Shinmera / plump

Practically Lenient and Unimpressive Markup Parser for Common Lisp
https://shinmera.github.io/plump
zlib License
119 stars 21 forks source link

Quoting in strings #40

Closed jw-rav closed 1 year ago

jw-rav commented 2 years ago

Control chracters (tab, CR, NL, and probably others, too) in strings are not properly quoted:

(let ((plump:*tag-dispatchers* plump:*xml-tags*)) (plump:serialize (plump:parse "<foo bar=\"a&#x9;b&#xD;c&#xA;d\" />")))

results in tab, CR and LF emitted literally instead of encoded in the way there were parsed.

jw-rav commented 2 years ago

Attached patch fixes it for me.

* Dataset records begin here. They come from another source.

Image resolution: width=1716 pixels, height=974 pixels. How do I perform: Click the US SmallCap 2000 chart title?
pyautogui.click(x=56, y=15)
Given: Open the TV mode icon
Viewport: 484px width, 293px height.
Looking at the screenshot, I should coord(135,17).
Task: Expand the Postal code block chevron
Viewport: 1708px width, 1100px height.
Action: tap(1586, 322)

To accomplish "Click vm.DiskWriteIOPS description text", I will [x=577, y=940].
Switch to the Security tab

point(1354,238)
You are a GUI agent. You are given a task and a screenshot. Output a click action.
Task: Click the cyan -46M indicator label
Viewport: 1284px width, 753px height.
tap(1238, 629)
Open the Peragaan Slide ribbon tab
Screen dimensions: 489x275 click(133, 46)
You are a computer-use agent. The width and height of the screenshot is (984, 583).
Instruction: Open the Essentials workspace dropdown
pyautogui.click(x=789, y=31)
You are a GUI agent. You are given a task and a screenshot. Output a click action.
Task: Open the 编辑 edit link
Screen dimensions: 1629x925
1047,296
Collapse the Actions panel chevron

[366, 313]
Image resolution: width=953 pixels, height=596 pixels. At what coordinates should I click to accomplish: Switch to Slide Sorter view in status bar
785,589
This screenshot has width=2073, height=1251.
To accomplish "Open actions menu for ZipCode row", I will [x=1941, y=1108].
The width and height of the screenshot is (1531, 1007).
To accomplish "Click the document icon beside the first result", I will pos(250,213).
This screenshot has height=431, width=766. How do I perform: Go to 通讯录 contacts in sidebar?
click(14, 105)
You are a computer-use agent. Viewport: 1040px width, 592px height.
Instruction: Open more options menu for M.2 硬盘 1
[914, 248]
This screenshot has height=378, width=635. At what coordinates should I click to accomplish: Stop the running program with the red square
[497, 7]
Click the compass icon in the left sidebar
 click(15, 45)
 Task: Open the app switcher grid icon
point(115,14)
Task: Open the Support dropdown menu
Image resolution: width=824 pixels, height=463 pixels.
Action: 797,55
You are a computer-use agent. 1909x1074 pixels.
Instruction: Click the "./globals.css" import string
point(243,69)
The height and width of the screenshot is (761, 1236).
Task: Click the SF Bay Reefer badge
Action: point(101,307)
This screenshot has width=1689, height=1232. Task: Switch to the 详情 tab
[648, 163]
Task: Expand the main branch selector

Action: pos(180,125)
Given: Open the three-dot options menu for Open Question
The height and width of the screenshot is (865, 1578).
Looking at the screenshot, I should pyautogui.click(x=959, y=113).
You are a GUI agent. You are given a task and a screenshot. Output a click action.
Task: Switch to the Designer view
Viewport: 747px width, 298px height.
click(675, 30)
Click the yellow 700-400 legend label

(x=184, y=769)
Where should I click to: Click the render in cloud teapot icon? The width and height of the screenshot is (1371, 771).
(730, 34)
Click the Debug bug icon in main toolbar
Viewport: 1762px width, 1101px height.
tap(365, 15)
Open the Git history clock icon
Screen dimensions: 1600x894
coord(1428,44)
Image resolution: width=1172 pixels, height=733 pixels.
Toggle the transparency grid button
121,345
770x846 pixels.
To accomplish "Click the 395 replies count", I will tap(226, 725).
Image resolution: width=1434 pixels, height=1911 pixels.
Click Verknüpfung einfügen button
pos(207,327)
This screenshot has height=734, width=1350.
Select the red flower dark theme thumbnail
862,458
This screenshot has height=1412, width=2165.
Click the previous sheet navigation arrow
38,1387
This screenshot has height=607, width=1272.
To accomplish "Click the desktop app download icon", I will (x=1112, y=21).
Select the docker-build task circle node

But I am not confident whether this is the proper way to fix it.

encode.txt

(ugh? I can't attch files with .patch extension?)

Shinmera commented 2 years ago

Plump makes no promises about round-tripping documents. As far as I understand the XML spec, it is perfectly valid to emit literal tabs and newlines into attribute values, too.

Your fix has multiple issues, such as using #\Return instead of #\Linefeed and also leading to anything in the document, even plaintext bodies, now being encoded instead of remaining plain.

jw-rav commented 2 years ago

Thanks for your comment, @Shinmera !

Round-tripping is not the goal here. But I'd assume not changing semantics would be great.

Although I am not an XML expert, it seems to me that current behaviour changes semantics of the content. If I understand this W3C recommendadion correctly, literal whitespace in attribute values should be passed as #\Space to the application. In Contrast, encoded attribute values should pass the encoded value to the application. IMHO, this is a significant change in semantics. Even when there's no (syntactic) requirement to encode such characters, it seems to be at least "good practice" to preserve semantics. Having at least an option to encode them would be great.

Addressing your comments about the patch:

Shinmera commented 2 years ago

Err, sorry, in my initial comment I meant "using #\Newline instead of #\Linefeed". The newline character is implementation dependent and may not necessarily equal LF.

I'll have a think about this, but can't promise to patch it soon

jw-rav commented 2 years ago

I'll be happy to provide a PR once we have a common understanding about the issue and whether/how to fix it.